Sesampainya di Stasiun Turi, Surabaya dan kedua tim berpisah. Saya bersama aggota tim MU lainnya menuju gunung Raung di Banyuwangi dan mereka tim TW menuju ke Argopuro via Barderan. Perjalanan selanjutnya menuju Banyuwangi menggunakan kereta Sri Tanjung dari Stasiun Gubeng, dan di sanalah kami bertemu dengan Tumber, satu-satunya personil cewek dalam tim ini. Sebelum sampai di Gubeng, kamisempatkan jalan-jalan di pasar Turi yang menghasilkan sepatu tracking made in Filipina.
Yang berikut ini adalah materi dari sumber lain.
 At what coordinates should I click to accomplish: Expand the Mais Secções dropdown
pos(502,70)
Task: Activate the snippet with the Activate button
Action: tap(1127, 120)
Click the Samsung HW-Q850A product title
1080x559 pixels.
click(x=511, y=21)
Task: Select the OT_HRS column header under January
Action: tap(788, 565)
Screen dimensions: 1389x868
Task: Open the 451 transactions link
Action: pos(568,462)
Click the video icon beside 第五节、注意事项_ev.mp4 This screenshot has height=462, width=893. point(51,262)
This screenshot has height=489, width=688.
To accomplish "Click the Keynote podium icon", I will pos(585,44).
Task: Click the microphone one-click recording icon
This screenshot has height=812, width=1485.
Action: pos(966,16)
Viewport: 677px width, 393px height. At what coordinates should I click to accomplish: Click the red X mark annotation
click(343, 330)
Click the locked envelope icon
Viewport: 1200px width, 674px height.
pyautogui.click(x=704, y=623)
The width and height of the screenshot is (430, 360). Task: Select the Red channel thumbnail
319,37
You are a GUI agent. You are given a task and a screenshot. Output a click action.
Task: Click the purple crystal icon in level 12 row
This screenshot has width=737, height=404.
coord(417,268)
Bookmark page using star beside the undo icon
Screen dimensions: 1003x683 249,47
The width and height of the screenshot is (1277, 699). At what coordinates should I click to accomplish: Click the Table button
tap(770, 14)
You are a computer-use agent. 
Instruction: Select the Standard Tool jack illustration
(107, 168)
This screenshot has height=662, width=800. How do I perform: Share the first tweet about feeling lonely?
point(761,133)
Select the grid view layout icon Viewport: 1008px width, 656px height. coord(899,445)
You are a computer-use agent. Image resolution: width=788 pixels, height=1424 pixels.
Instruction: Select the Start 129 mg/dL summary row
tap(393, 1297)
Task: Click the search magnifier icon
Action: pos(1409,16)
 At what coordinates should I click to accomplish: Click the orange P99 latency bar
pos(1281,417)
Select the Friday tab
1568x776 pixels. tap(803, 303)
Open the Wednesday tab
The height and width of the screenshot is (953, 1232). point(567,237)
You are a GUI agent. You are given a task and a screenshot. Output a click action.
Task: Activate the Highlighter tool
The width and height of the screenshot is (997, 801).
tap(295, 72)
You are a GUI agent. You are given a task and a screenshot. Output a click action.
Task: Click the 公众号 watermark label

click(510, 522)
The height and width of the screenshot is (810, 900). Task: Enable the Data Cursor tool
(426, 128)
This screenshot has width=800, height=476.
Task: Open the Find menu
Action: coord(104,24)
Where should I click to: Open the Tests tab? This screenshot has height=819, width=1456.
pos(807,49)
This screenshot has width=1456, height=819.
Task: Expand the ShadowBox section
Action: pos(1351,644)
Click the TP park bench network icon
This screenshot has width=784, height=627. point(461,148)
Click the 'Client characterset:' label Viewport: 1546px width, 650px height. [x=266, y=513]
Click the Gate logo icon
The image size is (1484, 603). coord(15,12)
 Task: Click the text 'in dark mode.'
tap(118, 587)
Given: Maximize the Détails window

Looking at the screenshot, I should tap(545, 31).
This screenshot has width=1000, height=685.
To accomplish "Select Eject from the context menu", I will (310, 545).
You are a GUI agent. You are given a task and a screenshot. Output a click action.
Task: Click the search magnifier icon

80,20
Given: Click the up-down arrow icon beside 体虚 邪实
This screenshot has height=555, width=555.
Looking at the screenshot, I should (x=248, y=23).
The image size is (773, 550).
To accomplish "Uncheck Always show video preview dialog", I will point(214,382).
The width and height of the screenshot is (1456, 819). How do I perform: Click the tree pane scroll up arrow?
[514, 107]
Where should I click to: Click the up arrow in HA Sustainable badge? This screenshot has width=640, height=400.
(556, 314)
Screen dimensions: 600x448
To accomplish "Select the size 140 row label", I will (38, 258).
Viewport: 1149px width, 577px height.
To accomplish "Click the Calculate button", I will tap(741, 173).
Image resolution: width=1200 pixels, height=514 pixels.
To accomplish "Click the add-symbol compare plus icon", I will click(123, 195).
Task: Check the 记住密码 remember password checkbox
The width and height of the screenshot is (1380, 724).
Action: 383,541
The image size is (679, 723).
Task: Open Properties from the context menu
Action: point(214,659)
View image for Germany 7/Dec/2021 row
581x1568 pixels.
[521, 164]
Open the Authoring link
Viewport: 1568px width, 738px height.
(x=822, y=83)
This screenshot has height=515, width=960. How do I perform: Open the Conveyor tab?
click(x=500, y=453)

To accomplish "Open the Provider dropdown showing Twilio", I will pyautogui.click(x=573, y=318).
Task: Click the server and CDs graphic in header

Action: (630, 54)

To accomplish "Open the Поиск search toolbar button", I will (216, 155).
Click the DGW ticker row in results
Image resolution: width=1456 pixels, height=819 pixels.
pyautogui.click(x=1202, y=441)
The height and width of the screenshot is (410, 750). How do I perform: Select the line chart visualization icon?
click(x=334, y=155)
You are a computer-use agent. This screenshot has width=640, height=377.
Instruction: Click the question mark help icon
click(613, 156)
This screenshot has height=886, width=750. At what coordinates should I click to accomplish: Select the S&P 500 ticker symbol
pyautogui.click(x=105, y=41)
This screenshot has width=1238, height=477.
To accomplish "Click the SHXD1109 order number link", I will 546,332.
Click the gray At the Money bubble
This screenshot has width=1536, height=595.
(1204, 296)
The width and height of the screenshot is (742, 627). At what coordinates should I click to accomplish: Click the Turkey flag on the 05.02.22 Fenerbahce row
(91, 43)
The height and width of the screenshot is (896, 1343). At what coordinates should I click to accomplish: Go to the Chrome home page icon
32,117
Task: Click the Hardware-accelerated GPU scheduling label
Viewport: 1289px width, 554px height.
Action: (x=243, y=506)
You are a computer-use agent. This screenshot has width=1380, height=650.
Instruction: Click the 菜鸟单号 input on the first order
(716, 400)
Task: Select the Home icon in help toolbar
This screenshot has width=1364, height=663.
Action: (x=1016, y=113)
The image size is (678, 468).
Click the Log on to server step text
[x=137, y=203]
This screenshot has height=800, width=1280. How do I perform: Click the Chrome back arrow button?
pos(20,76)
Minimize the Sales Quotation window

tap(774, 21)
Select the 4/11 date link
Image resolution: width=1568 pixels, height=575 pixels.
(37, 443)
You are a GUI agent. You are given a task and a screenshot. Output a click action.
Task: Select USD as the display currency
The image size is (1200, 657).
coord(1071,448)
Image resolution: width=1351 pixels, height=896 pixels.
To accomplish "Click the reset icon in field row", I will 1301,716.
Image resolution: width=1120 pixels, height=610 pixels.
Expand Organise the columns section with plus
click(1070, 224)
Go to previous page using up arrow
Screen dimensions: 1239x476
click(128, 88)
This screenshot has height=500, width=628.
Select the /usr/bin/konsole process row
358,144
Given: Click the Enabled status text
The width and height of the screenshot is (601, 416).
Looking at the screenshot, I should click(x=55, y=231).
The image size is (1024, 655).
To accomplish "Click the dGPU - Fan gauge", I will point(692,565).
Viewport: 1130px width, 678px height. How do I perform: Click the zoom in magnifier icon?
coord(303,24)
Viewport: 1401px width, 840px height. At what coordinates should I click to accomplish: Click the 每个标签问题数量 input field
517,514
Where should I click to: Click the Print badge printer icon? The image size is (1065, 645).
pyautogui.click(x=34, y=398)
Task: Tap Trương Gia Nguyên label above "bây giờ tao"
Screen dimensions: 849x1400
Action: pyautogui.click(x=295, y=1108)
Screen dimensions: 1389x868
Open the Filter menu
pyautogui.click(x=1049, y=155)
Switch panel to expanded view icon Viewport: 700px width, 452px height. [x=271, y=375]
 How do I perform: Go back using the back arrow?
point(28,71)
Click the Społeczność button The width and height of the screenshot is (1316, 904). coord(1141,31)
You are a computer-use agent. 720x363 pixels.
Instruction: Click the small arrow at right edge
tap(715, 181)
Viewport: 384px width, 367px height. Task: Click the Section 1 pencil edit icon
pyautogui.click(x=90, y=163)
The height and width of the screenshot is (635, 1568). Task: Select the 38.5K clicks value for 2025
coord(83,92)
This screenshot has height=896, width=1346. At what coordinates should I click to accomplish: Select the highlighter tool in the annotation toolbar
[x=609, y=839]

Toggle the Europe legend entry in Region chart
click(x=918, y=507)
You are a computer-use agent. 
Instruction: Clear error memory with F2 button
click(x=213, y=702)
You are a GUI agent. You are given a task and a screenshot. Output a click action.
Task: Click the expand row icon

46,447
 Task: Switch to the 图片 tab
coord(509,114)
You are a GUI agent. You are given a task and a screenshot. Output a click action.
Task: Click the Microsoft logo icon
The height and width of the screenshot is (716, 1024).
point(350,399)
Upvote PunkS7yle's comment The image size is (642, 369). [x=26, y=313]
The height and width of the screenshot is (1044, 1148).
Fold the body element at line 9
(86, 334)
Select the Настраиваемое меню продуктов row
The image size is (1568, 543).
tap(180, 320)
Awalnya harga yang di tawarkan 250.000, tapi akhirnya bisa di lepas dengan harga 50.000. hal kocak yang sulit dilupakan adalah diusir petugas penyemprot taman kota. Hampir saja kami di semprot mobil pemadam kebakaran, karena kita tiduran di taman tengah jalan. Kemudian sesampainya di Stasiun Gubeng kami bertemu Tumber yang di antar oleh Nesting, senior kami yang sedang kuliah di ITS. Nasi Padang dengan lauk ayam yang dibelikan Nesting, itulah sarapan kami di hari itu. Pukul 14.00 kereta Sri Tanjung akhirnya tiba dan kita akan segera ke Kalibaru, Banyuwangi.

Pukul 21.00 kami tiba di Stasiun Kalibaru, Banyuwangi. Kami di jemput menggunakan motor oleh Cak Hilmi dan teman-temannya. Cak Hilmi adalah pemandu perjalanan kami mendaki gunung ini. Buat saya pemandu sangat diperlukan, mengingat kondisi jalur yang masih rimbun dan panjang. Bahkan kami memperoleh informasi bahwa pendakian via Kalbaru ini terakhir didaki pada Oktober tahun lalu. Sebenarnya untuk mendaki gunung Raung ada jalur konvensional yang umum didaki, yaitu jalur Sumberwringin. Namun jalur ini tidak bisa mencapai titik tertinggi Raung. Untuk mencapai puncak tertinggi atau biasa orang menyebutnya puncak sejati dapat melalui jalur Kalibaru dan jalur Glenmore. Jalur Glenmore sangat tertutup dan lebih panjang jarak tempuhnya, sehingga jalur ini sampai sekrang sudah jarang dilewati.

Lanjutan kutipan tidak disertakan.